Ultimately, it’s a little deflating to look at the history that followed The King’s Speech. As the film tells us, King George’s broadcasts throughout World War II, all performed within Logue’s presence, would make him a symbol of national resistance and the two would remain friends for the rest of their lives. Which, for Bertie, was about another seven years after the war. What a horrible thought. That would’ve been such a dour, souring note to end the movie on, and, as much as it wouldn’t have made any overarching narrative sense to acknowledge this fact within the fullness of the film, it’s hard to reconcile my now soaring spirit and joy-filled heart with the idea that the guy died a few years later from heart disease. Sure, one of his daughters is still alive to this day (and I’ll leave it up to you to figure out who that is), but the fact of his soon-after-the-events-of-this-movie death can become such a pall on the entire film, and it really goes to show you how depressing it can be to discover the history of movie figures who also existed in real life. To which I again say “History? Why bother?” and “Quit living in the past; contemporize, man.”

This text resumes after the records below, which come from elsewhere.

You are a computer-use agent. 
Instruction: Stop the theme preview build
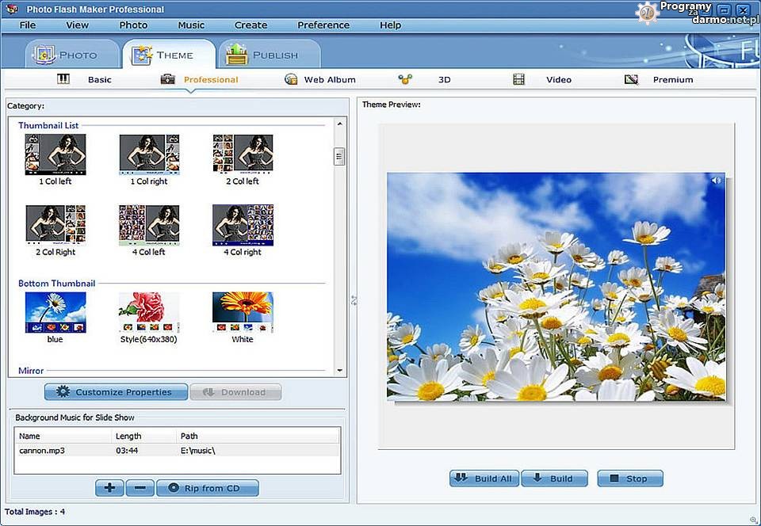click(x=629, y=478)
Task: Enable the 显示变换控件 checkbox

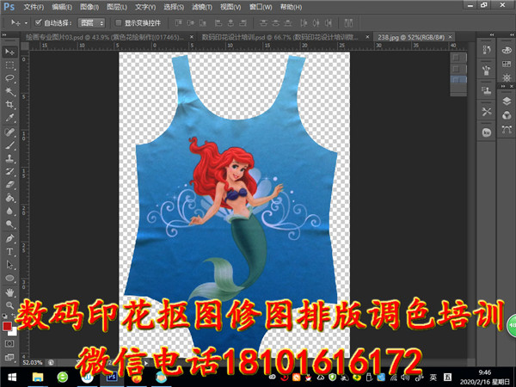Action: 119,22
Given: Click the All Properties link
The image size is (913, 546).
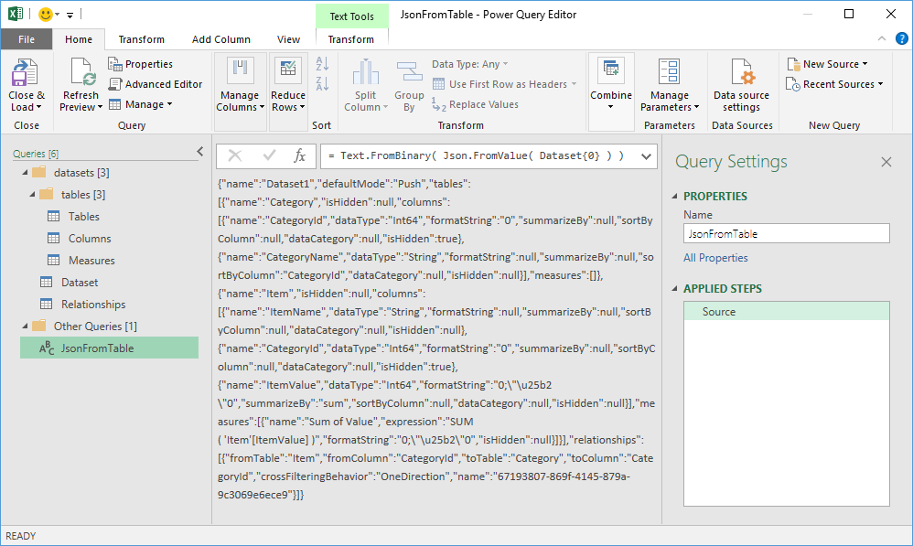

If you were looking for me to hate a movie (Grace), The King’s Speech would be a poor choice. It’s a perfectly fine film, one that wears its Oscar intentions on its sleeve and that clearly illustrates what it means to win awards from the Academy of Motion Picture Arts and Sciences. And, for most of us, including me, that usually means we’re going to like it at least a little bit. The performances are top notch, the historical perspective is intriguing, and it’s a story that’s fundamentally designed to lift you up. For me though, that moment will last only so long if I’m remembering that while we all loudly cheer for some king who got over his speech impediment, people were dying and alarm bells were ringing all over the second World War. It’s up to each of us which of those two we hear loudest.